In view of the activist aggression of this revenge fantasy, it might be
apt that the funniest performance in the film is by Dabney Coleman, who
plays unfair, chauvinistic company superior Hart. Hart is a fun bad
guy, a bird-brained horndog so in the throes of his trifling
infatuations that he's not beyond knocking his pencils on the floor so
he can peep Parton picking them up on her hands and knees, her cleavage
showing. There's some message sent by the fact that the biggest laughs
in this feminist candygram hinge on wholehearted, unashamed sexism.

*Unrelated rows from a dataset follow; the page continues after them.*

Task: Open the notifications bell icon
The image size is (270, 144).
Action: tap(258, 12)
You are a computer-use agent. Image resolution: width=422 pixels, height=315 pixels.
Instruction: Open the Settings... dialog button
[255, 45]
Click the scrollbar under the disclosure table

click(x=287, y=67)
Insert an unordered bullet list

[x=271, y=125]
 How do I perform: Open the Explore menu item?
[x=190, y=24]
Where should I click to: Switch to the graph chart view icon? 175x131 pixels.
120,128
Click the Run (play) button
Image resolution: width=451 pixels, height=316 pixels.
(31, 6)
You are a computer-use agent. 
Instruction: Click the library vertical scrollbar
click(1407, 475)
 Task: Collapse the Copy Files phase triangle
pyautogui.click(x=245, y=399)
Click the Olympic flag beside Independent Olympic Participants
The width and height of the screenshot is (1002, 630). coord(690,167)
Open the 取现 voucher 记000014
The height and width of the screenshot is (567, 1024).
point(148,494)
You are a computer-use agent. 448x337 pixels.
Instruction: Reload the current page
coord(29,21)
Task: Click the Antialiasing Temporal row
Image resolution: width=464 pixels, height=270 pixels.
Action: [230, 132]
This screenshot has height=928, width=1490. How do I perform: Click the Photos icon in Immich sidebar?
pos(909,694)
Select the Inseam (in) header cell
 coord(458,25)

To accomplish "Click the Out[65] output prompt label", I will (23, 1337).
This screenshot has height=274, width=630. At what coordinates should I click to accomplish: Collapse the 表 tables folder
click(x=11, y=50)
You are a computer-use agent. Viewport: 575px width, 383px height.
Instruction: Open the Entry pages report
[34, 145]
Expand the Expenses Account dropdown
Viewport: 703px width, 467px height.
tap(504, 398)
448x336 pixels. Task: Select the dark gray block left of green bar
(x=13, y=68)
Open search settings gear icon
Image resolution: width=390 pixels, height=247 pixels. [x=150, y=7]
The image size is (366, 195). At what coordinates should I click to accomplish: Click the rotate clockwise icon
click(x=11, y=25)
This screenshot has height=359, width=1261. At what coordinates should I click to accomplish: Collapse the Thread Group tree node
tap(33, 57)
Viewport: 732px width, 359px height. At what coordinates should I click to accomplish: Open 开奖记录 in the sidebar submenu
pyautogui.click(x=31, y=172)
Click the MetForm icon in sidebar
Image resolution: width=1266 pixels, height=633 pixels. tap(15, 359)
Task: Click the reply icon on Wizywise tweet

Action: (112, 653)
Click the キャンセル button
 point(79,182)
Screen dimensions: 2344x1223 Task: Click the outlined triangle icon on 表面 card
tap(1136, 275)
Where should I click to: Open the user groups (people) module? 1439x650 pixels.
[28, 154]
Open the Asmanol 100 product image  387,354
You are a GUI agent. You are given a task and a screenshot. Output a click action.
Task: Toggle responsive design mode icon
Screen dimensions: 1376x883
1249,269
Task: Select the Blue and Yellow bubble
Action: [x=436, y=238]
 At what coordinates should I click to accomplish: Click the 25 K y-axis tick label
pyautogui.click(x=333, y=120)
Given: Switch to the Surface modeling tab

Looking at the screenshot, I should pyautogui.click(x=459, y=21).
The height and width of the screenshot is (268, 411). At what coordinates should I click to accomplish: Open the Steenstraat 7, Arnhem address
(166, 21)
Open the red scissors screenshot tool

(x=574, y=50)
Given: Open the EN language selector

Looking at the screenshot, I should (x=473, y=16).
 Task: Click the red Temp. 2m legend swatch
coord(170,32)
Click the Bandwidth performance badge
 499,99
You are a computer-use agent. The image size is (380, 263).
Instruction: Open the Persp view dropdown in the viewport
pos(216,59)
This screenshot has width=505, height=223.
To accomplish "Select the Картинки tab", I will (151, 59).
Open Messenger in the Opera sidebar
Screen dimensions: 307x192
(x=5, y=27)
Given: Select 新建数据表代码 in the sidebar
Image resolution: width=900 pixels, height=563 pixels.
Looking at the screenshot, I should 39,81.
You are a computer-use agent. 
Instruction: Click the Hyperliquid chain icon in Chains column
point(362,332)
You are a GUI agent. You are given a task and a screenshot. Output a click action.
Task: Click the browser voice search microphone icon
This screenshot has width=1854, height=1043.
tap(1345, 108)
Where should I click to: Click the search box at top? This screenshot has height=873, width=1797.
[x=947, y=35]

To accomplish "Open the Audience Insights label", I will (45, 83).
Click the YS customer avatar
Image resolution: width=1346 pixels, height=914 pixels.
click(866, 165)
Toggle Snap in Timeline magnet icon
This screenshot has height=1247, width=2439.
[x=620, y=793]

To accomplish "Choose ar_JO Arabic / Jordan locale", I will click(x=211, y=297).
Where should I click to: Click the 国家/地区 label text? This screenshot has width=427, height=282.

Colin Higgins' infectiously amusing little 80s comedy starts as satire, skids indecisively into farce, and ends by intently flying the banner of feminism. It has some incredibly amusing moments, and then it has some key constituents that fall short, including some of its pot-induced fantasy sequences. It's pleasing entertainment notwithstanding its lopsided features and a plot that's almost too ridiculous for the material. The movie is present in the convention of 1940s screwball comedies. It's about ridiculous events befalling droll exaggerations of recognizable types, and, like those Hawks, McCarey and Stevens pictures, it's also laced with a mortal dose of social commentary.
The implication in this case involves women's lib, particularly with the position of women in the corporate workplace. Fonda, Tomlin and Parton all work in the same office. Tomlin is the well-organized and very seasoned office manager. Fonda is the tenderfoot, having a go at her first job after a divorce. Parton is the boss's secretary, and everybody in the office thinks she's having an affair with him, so the other women won't have anything to do with her, until she finds out who's been spreading that rumor.
Played by Dabney Coleman, Hart is unkind, exasperatingly self-righteous in his status quo worldview, with an immense and genuine yearning for Parton. She's having none of it. After the movie hosts some human and labor rights issues like equal pay and merit promotion, the movie expands into a peculiar plot to hijack Coleman in an effort to secure equality. He ends up swinging from the ceiling of his bedroom, fastened by wire to a garage-door opener.
This entire kidnapping sequence moves so far toward unreserved travesty that it injures the movie's more realistic opening scenes. But maybe we don't actually care. We realize immediately that this is consciously a frivolous film, notwithstanding its yolk of sociopolitical import. And, affording the obligatory indulgences, we just lay back and enjoy it.